::: EXERCISE MATERIALS :::

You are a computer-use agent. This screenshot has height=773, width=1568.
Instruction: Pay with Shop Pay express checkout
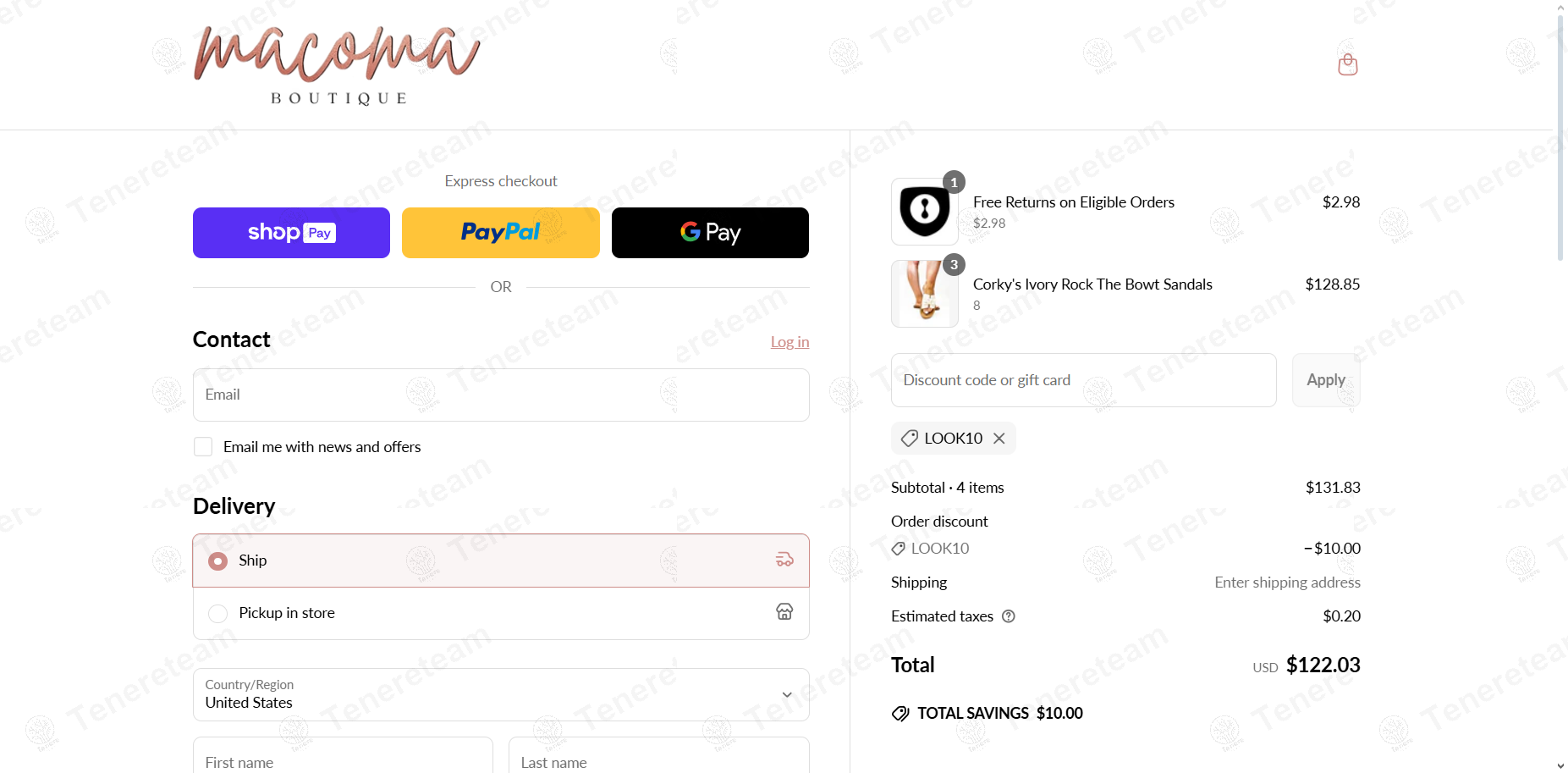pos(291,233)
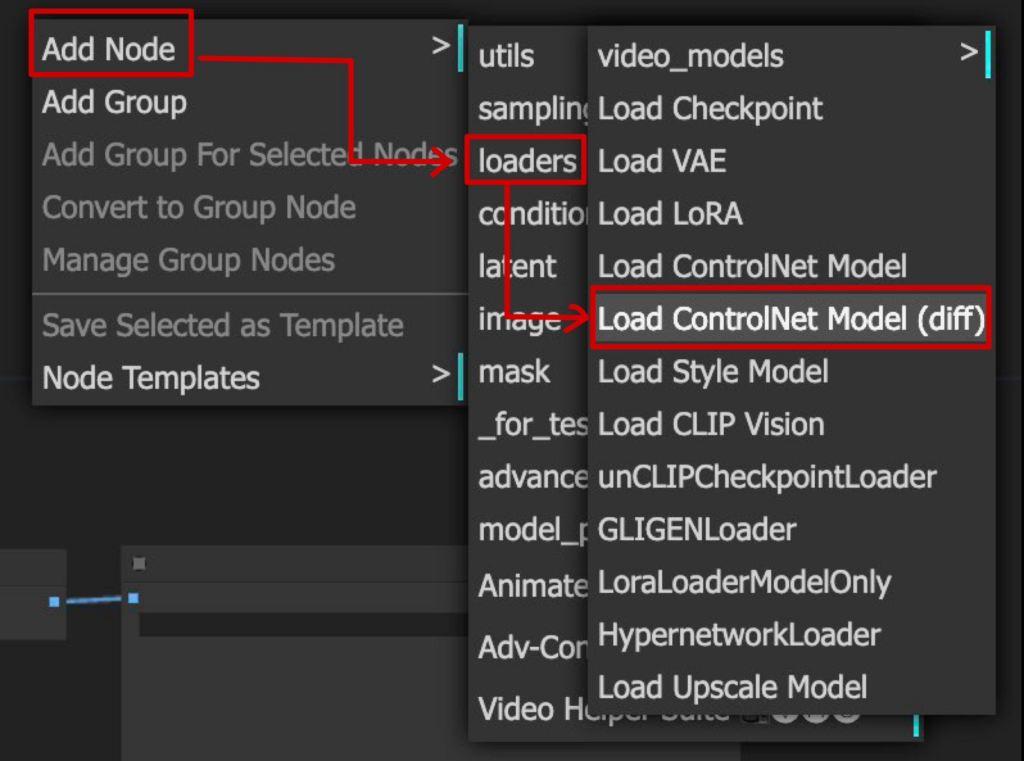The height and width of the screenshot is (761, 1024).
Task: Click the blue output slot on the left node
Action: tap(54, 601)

:::

_EXERCISE DESCRIPTION:_ Write out all the entries exactly, except for the pictures.

_RESPONSE:_
You are a computer-use agent. This screenshot has height=773, width=1568.
Instruction: Pay with Shop Pay express checkout
pos(291,233)
The height and width of the screenshot is (761, 1024).
Task: Click the blue output slot on the left node
Action: tap(54, 601)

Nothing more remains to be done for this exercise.